As the medical team continues to attend to clients at the venue, the HRDC bus is sent out to bring more patients from the nearby villages. There isn’t a moment the medical and support staff can have rest as more and more clients keep coming in. There are patients of all age groups, with broken arms and ribs, severe head and spinal injuries, and many with deep cuts to their heads and other body parts. With minimum surgical equipment, the doctors are also able to suture cuts and wounds – relieving the victims of the burden of travelling to the nearest hospital. There are also people suffering from diarrhea, fever, cold and other communicable diseases. All of these clients are given free medicines – and a relief pack comprising of biscuits and energy drinks, which the support staff have tirelessly packed the previous night.
Support staff worked to treat over 130 patients in one day.

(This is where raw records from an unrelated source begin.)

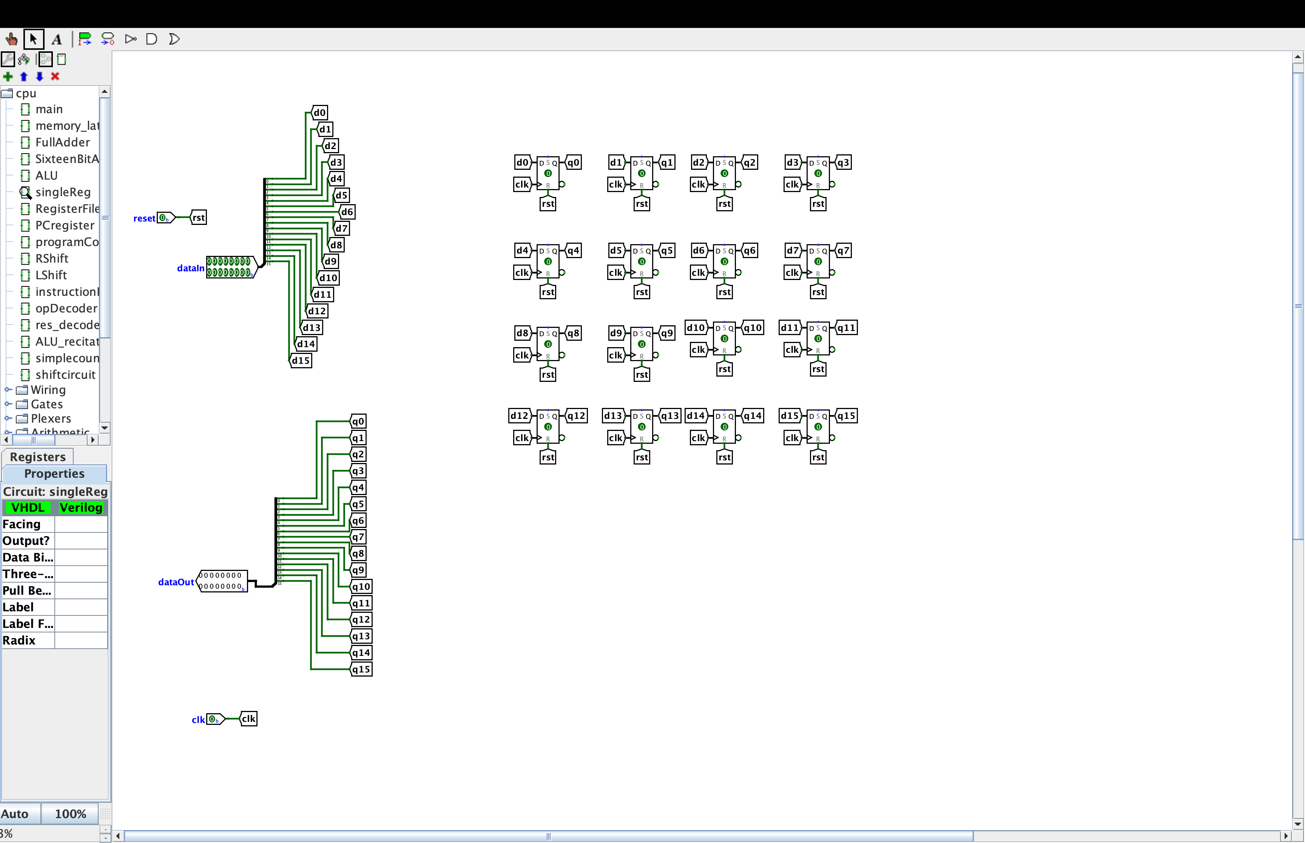
Task: Click the 100% zoom button
Action: click(70, 813)
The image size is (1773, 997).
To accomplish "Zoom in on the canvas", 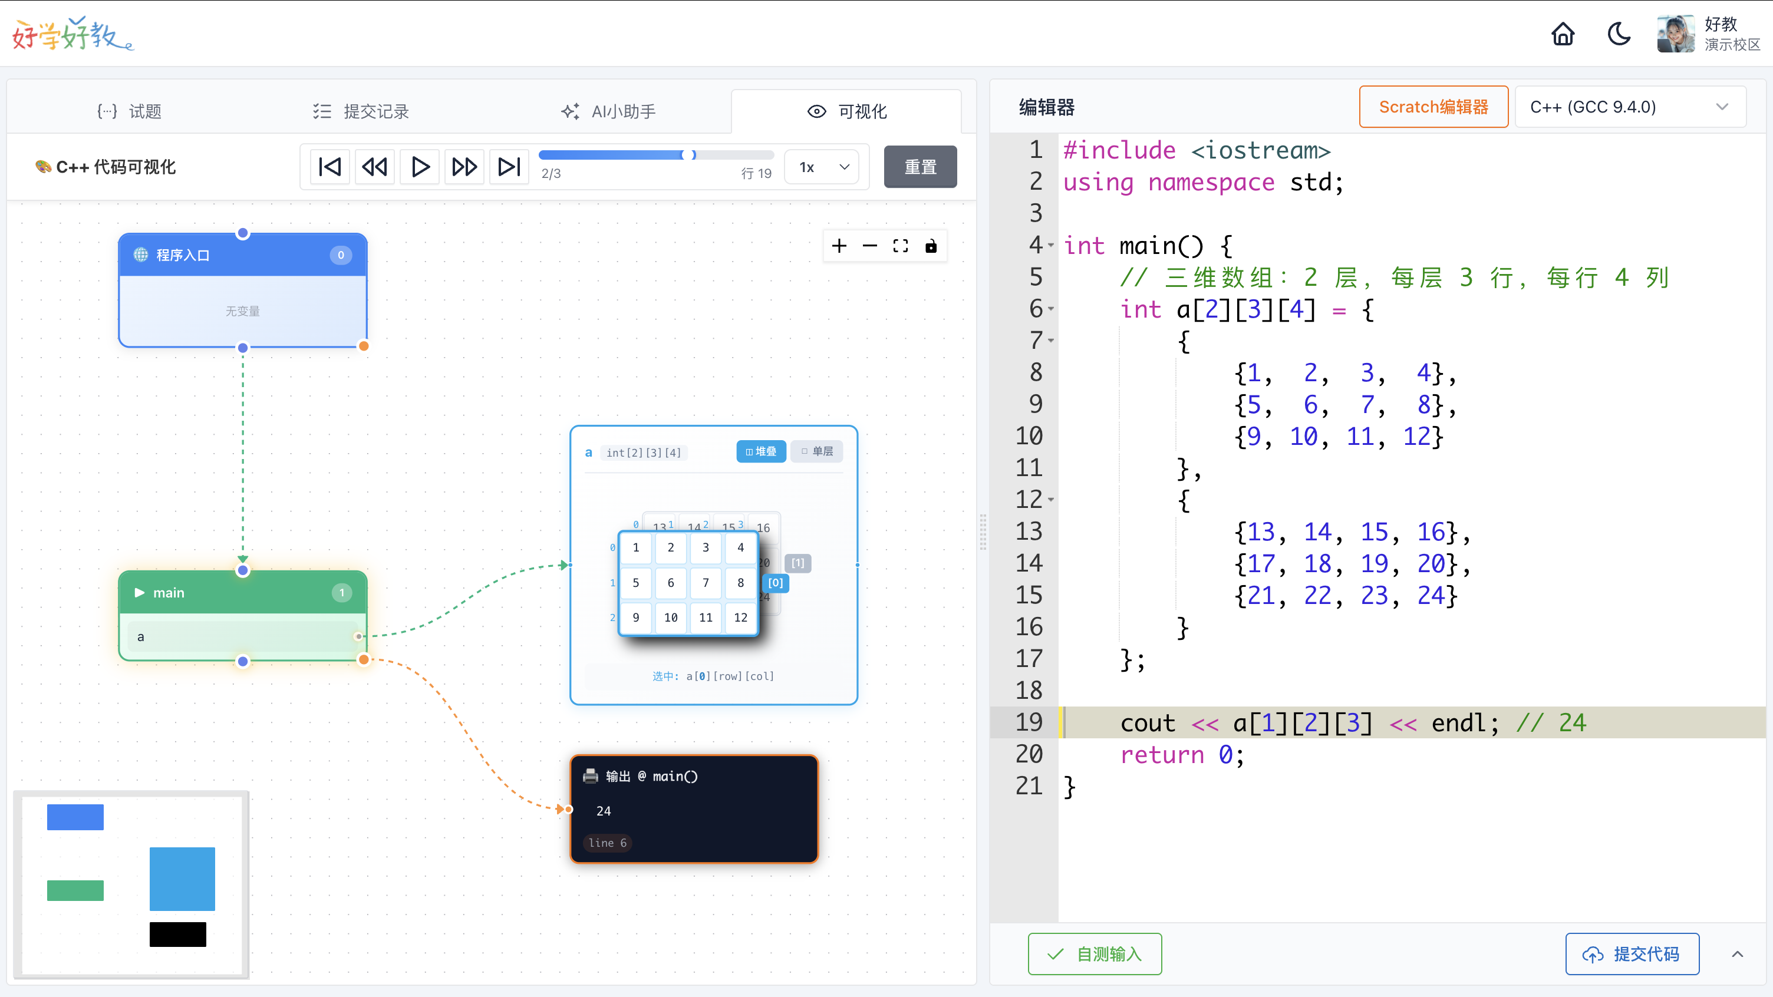I will pyautogui.click(x=839, y=246).
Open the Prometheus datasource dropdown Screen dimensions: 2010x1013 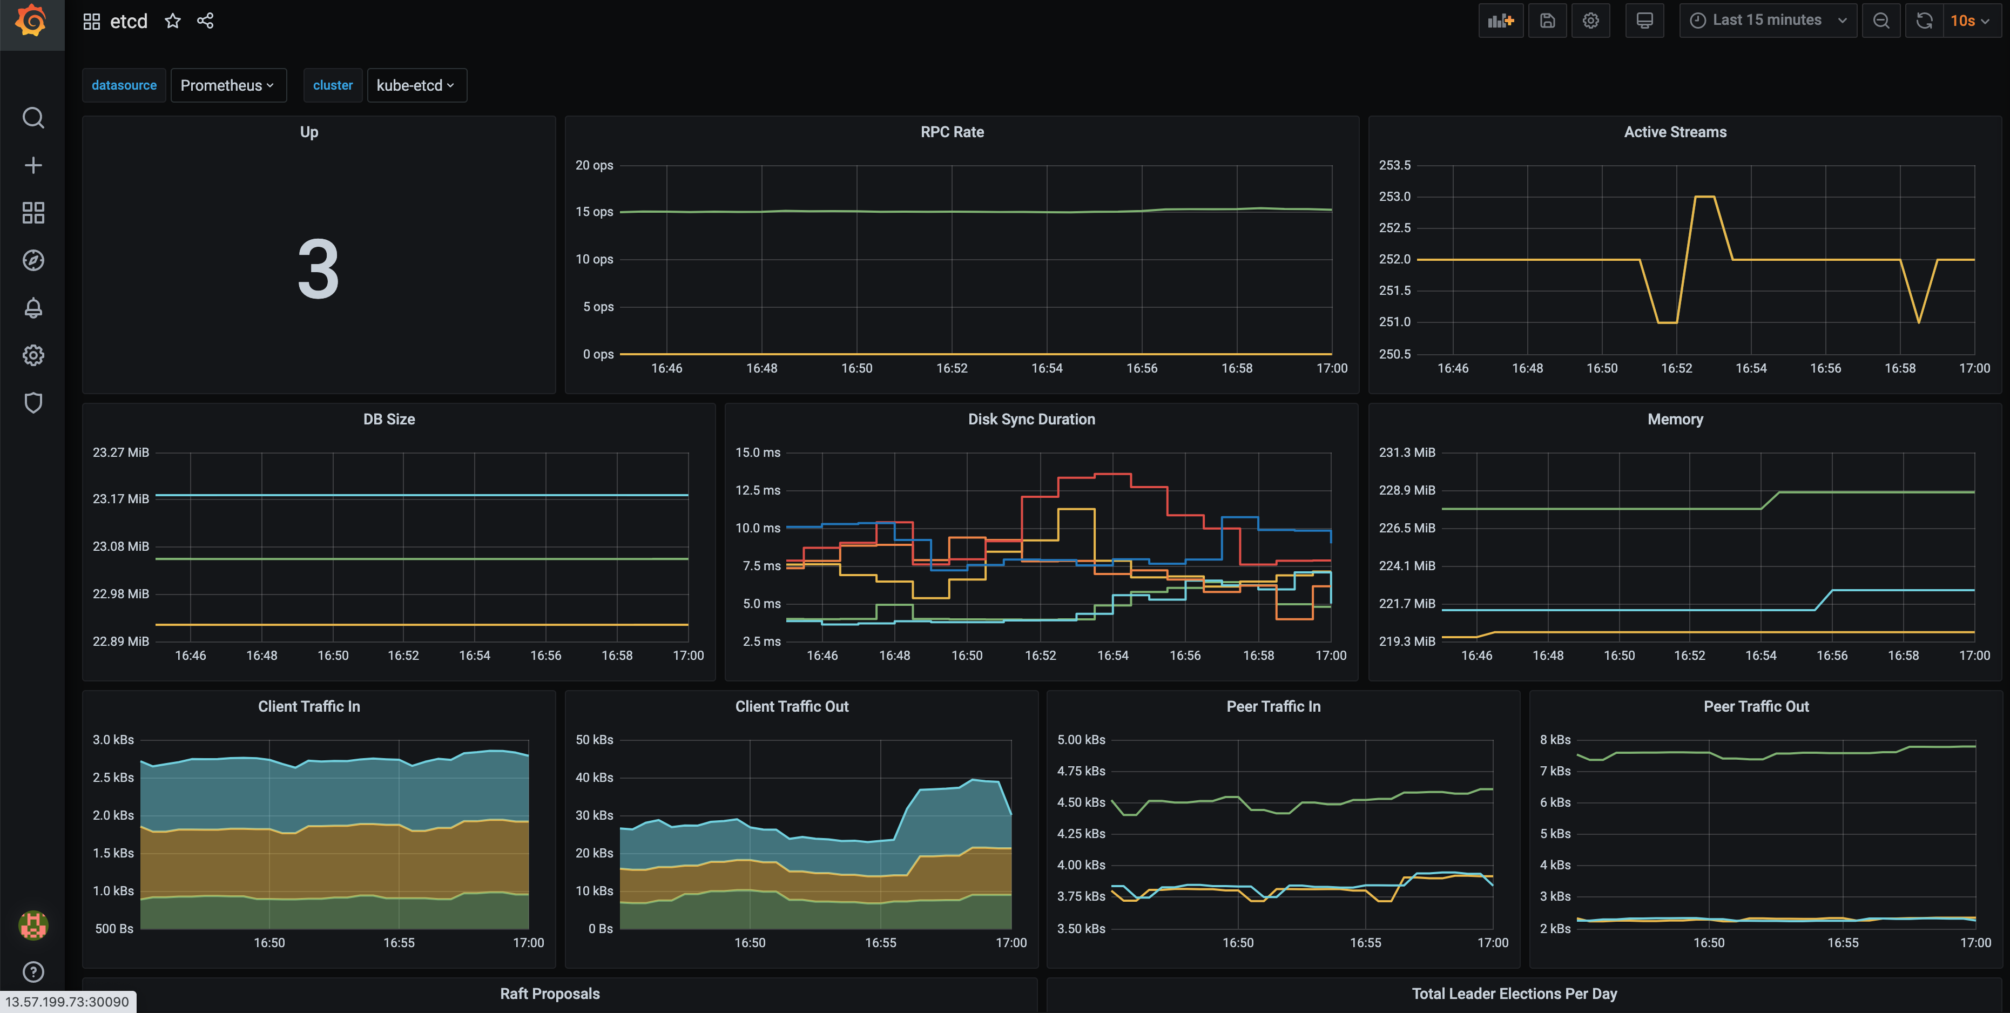click(228, 85)
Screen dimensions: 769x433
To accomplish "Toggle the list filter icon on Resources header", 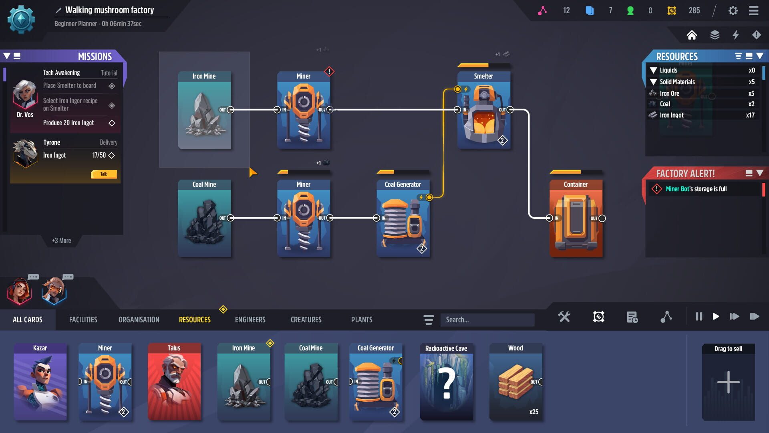I will pos(737,57).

By the end of the day, a total of 133 clients from 10 neighbouring villages have been treated at the relief camp, including 13 severe cases who are transported to Kathmandu in an HRDC ambulance. Also, five children with broken limbs, who were provided plaster casts, have been asked to come to HRDC for a follow-up after a week. And just like the camp, they would be treated there free of charge.
“I’m so happy that we could serve as many as 133 cases today, who would otherwise have been left in the lurch. I’m very thankful to all the support staff and volunteers who went out to bring patients from the nearby villages…” says Dr Bibek Banskota, medical director at HRDC. “I believe there are more people injured by the earthquake and are waiting for medical services… I think we need to plan more relief camps in this district.”
It’s 6 pm, and the sun is coming down slowly on the hills of Sindhupalchowk. A district that is barely 100 kilometres from Kathmandu had to bear the brunt of the violent earthquake. Nonetheless, with a caring organization like HRDC in the neighbourhood, there is definitely some hope for the affected communities. All in all, it was an immensely fulfilling day… although I’m exhausted and ready to drop, I’m happy that I could do my bit to support fellow humans in need.